State won’t budge over sinking fund
GOVERNMENT is determined to set up a sinking fund to refinance the Eurobonds despite concerns from the World Bank that the approach will not work following Zambia’s large fiscal deficits.
Government announced that it has set aside US$20 million for the refinancing of its three Eurobonds - the US$750 million, US$1 billion and US$1.25 billion - all falling due between 2022 and 2027 respectively. But the World Bank said the sinking fund method to refinance Eurobonds will not work for Zambia due to its persistent large fiscal deficits which makes saving impossible. Minister of Finance, Felix Mutati, however, said the sinking fund, to be established by law, would be set up as a sub account of control 99 where all Government revenue was kept. “Government will still set up the sinking fund because it is by law and you cannot argue with the law. We will establish it because it is by law to keep the deficit neutral, “It is a transit account that is used for repayment, it does not necessarily mean that funds will be locked in that account, it will be for the purposes of maintaining within our deficit parameters,” he said. Mr. Mutati said in an interview that Government would be prudent to the extent that it did not keep money unutilised while incurring interest generated by the deficit. He disclosed that Government would next month establish a broad strategy which would assess the market for the Eurobonds. Mr.
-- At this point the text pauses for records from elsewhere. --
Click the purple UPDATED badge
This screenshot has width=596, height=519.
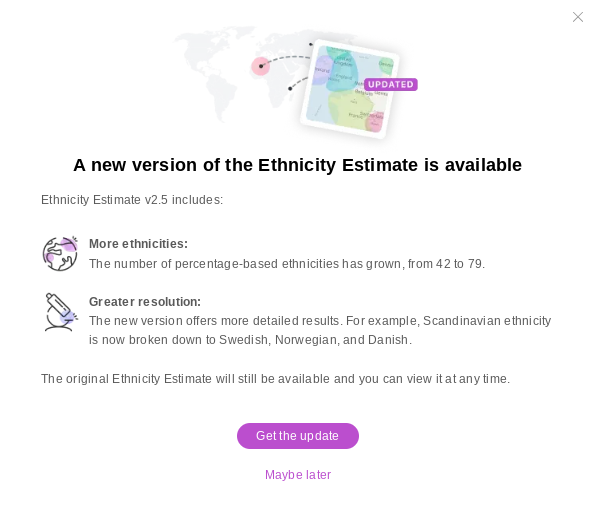coord(391,84)
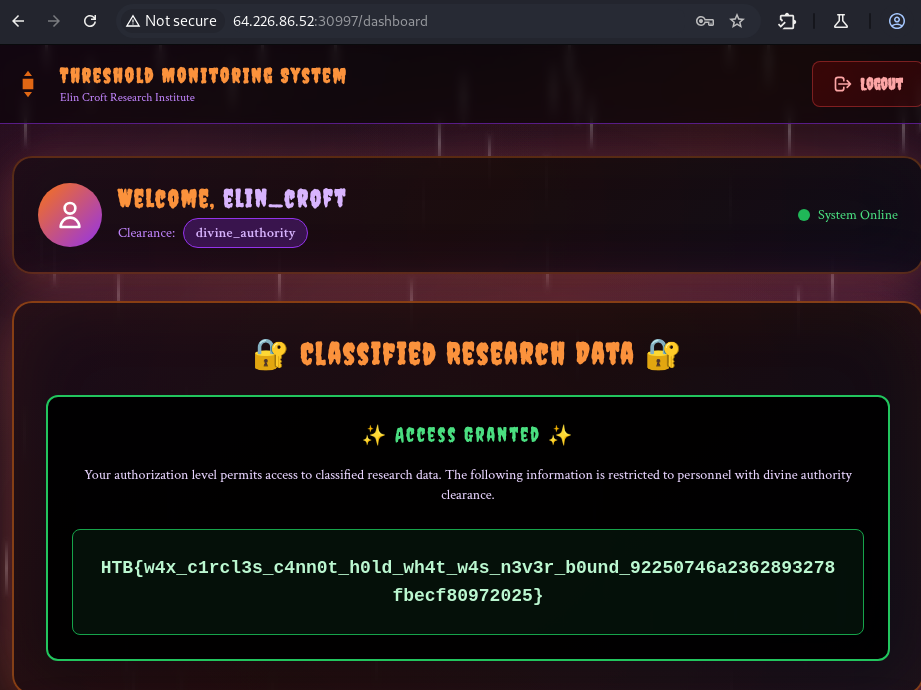Click the Welcome, Elin_Croft heading area

pos(232,198)
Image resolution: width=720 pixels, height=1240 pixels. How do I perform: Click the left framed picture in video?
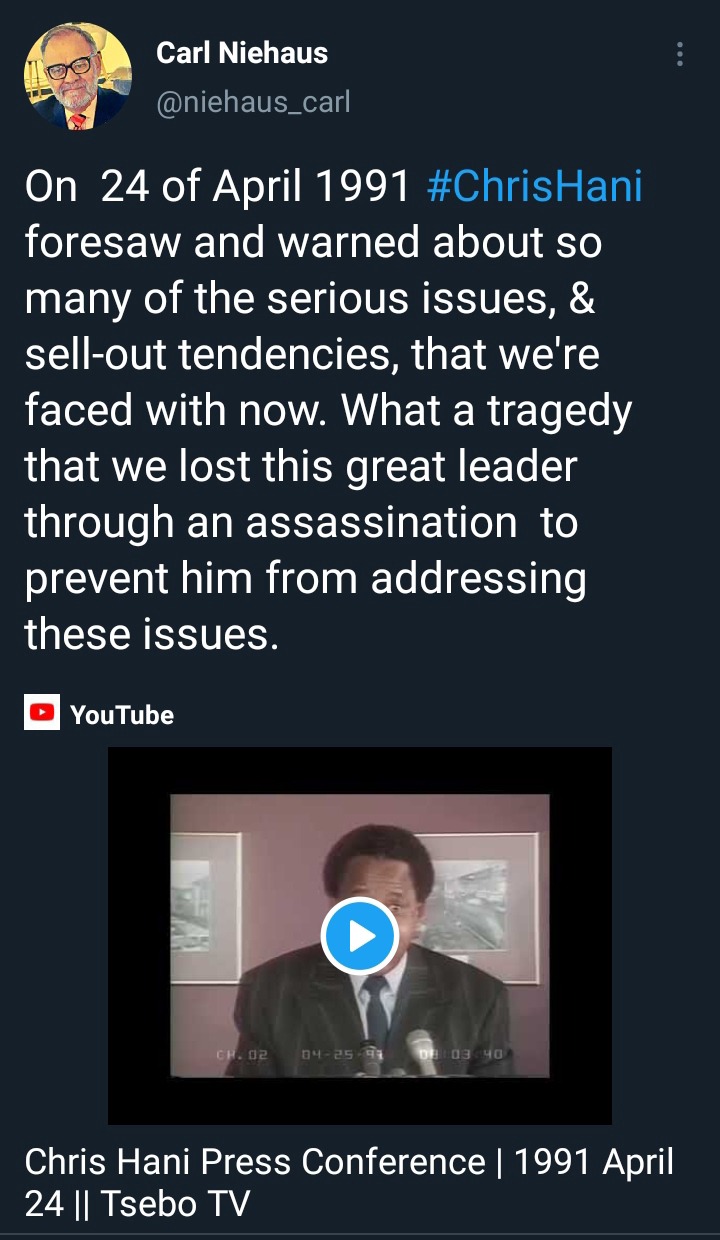(205, 907)
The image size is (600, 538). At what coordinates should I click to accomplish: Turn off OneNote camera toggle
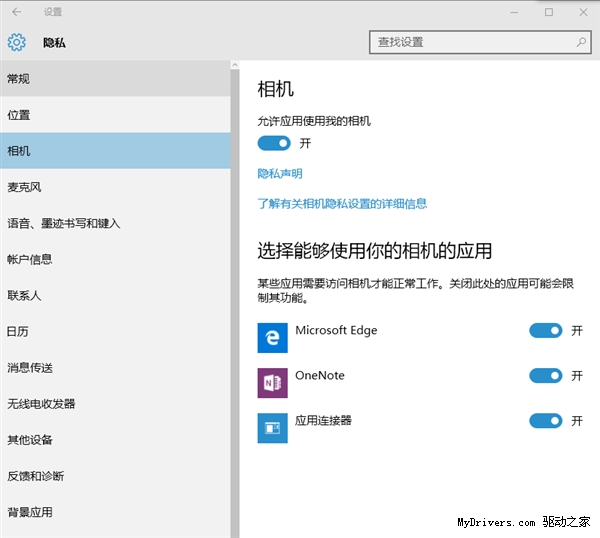pyautogui.click(x=545, y=376)
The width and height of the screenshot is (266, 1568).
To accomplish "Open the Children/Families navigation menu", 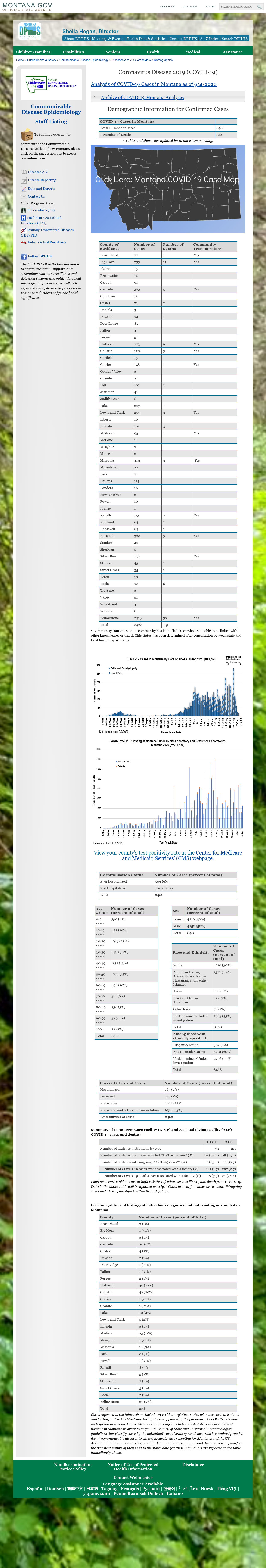I will coord(33,52).
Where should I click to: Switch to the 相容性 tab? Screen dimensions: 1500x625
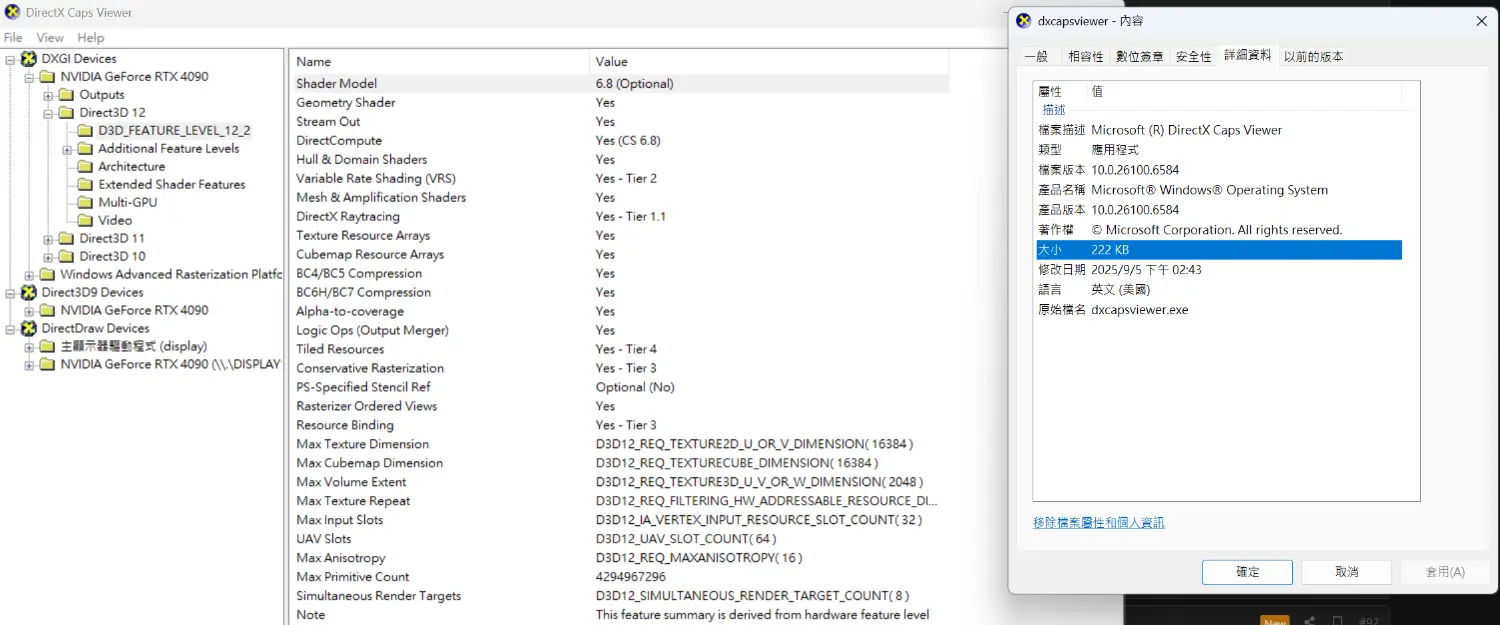coord(1085,57)
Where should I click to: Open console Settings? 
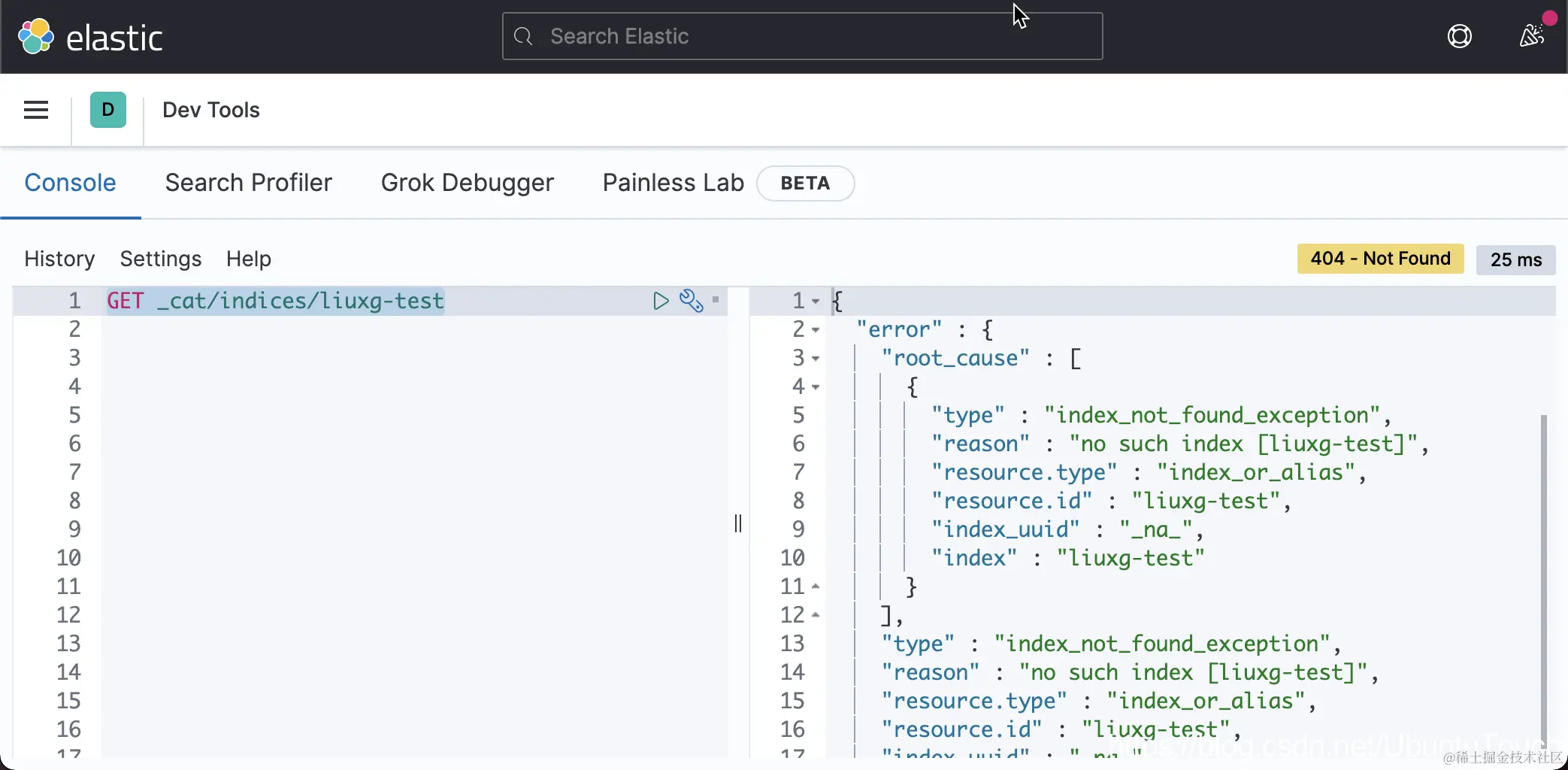tap(161, 259)
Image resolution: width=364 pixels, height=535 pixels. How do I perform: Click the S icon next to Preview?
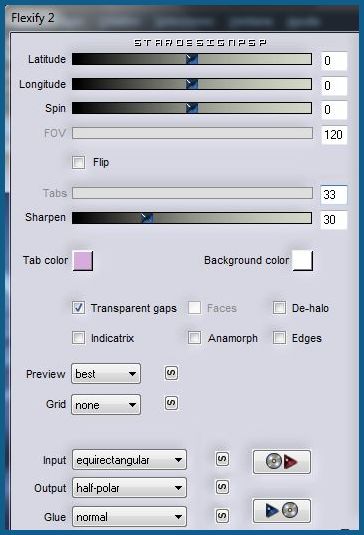(x=171, y=373)
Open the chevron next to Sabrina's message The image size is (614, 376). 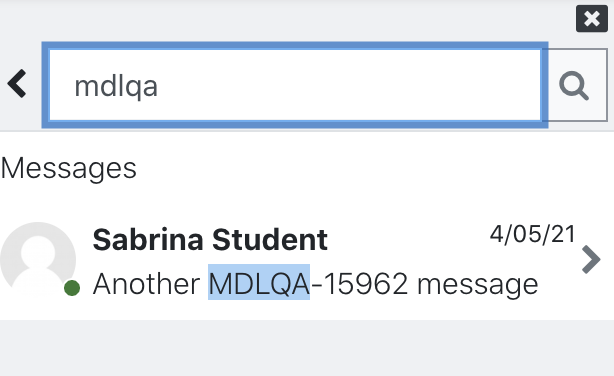591,259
Mutati emphasised that Government had multiple options to refinance the Eurobonds. “Buying back is just one of the mechanism that we can do another mechanism will be to roll over so there are several options we have to address the Eurobonds, including finding money to pay, “So there is no singular option to address the matter, there are multiple including domestic revenue enhancement. We do not have a bullet option, we have a combination of options to deal with the problem,” Mr. Mutati said. Mr. Mutati said while considering all these options, Government would ensure prudent management.